Moments in Time

A descriptive analysis of Pieter Claesz art piece “Vanitas with Violin and Glass Ball”

Serene Barnette
3 min readJun 25, 2021
“Vanitas with Violin and Glass Ball” (1628) Pieter Claesz

The present is something everyone seems to neglect as time seems to run away, seemingly losing track of what is right before us. But a specific artist has been able to give us what we have selfishly lost for a brief moment in time. This artist, Pieter Claesz has brought forth the very thing that we solely need in life, which can be depicted in his oil-based painting “Vanitas with Violin and Glass Ball” (1628). In this painting, he captivates what it means to accept and forgive our fleeting moments and provides a space to happily enjoy what it means to be in the now.

Pieter Claesz was a Dutch still-life painter in the 17th century who conducted shifting focuses ranging from breakfast setting to multiple alluring objects with varying textures and dimensional light all while having a monochromatic color palette. In this particular painting “Vanitas with Violin and Glass Ball” (1628) the viewer sees a multitude of objects such as a violin, a pocket watch, an empty turned-over glass cup, a glass ball, and hauntingly a human skull. No doubt Claesz does a skillfully beautiful job executing these items in their arrangements. By analyzing these objects one by one we can convey Claesz’s intention of the piece.

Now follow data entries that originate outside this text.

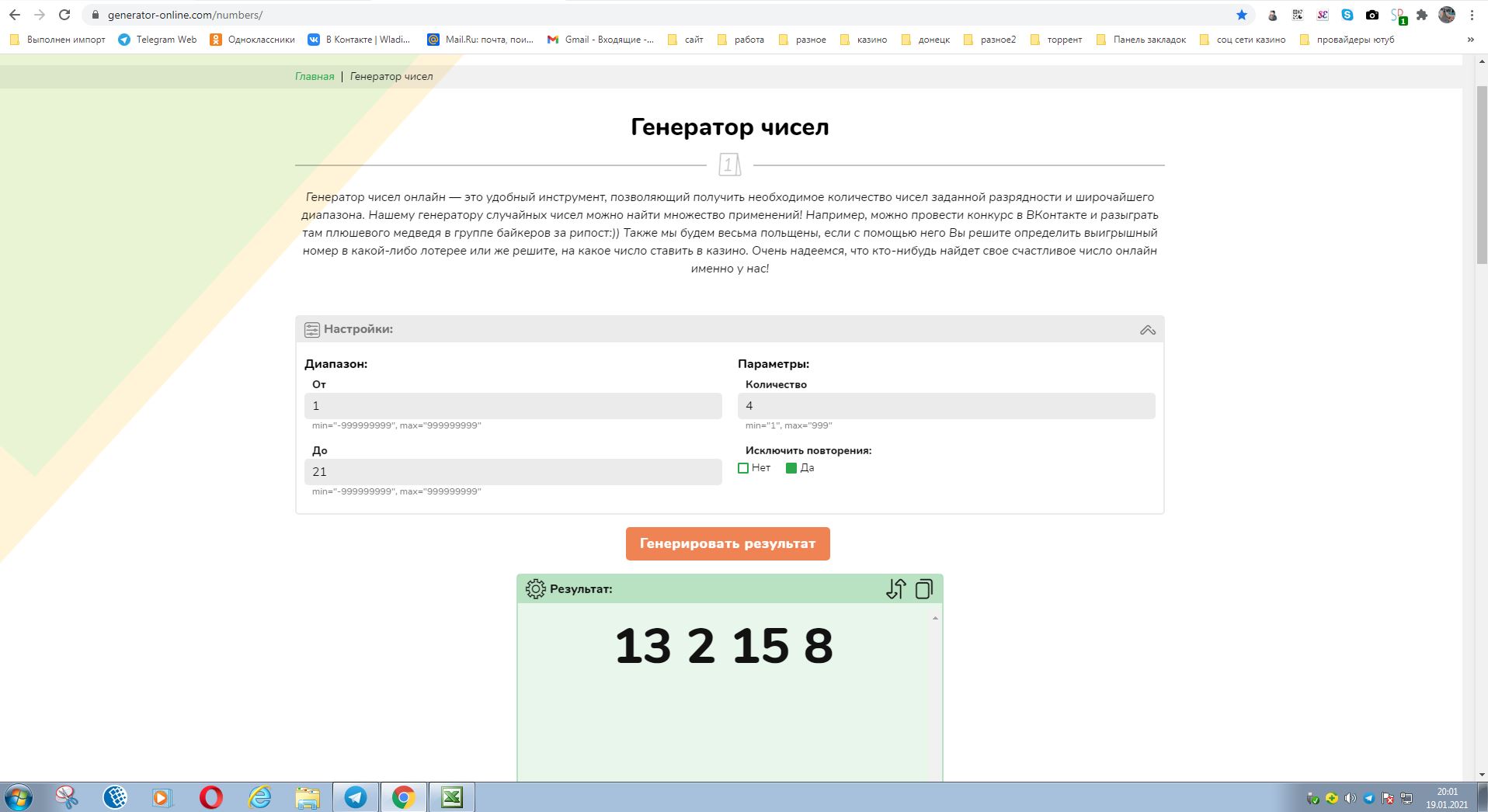1488x812 pixels.
Task: Click the sort icon in Результат header
Action: tap(895, 589)
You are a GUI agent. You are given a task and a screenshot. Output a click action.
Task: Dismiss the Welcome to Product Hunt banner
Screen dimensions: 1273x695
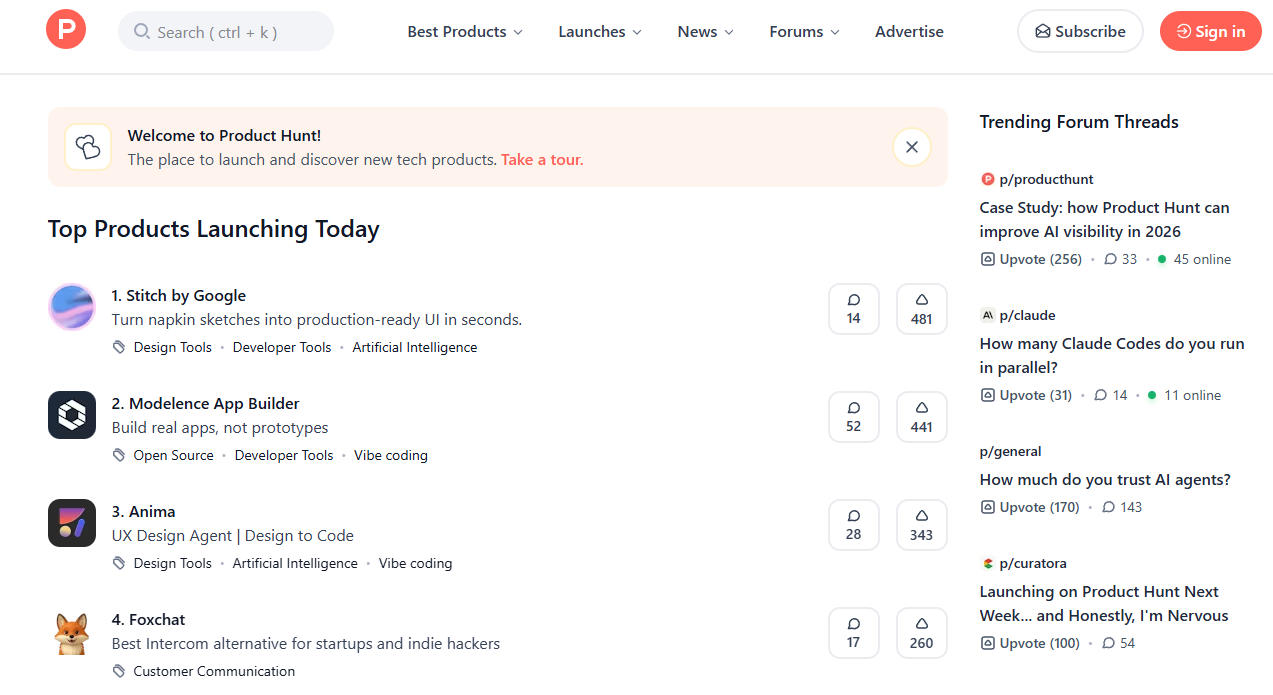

To start we immediately divert our attention to the violin in the center of the piece, no doubt this is Claesz’s way of incorporating his love for music in his artwork considering he was a musician himself. Just like incorporating musical instruments in his other paintings, we see another common object, the human skull. Claesz constantly reminds us of our mortality, which is ironic because his still lifes are seemingly living on forever in a frame. But of course, our living bodies do not have such functions, we all know we will expire one day, and yet why does Claesz insist on reminding us of our demise? Rather than focus on our obvious outcome Claesz is actually reminding us to focus on what’s right in front of us. He’s isn’t simply preaching we are all going to decay, he’s emphasizing that because we are, we should shift our focus from the inevitable.

He reinforces this idea by projecting himself in the reflection of the glass ball left to the violin. By just reflecting on his image he is forced to look at himself in his current state, and as the viewer we find ourselves doing the same. For a brief moment, the viewer can feel that they can live on in the present moment in acceptance of our slippery hold on time. Thus when the viewer is faced with the pocket watch on the table of the painting, a sensation of irrelevance washes over the onlooker, completely forgoing their relationship with time itself.

Pieter Claesz successfully introduced us to what it means to live in blissful acknowledgment of our mortality. His painting has completely turned our view upside down on what it means to live on regarding our unpleasant relationship with death. By doing so, viewers alike, many of different backgrounds can agree and witness for themselves their commonality of life and death. This message allows us to disregard the constructs that divide us today by connecting us on a far greater scale. It’s a beautiful universal truth that vividly connects us with the natural laws we abide by, it is simply the essence of our being to be encompassed in the moment.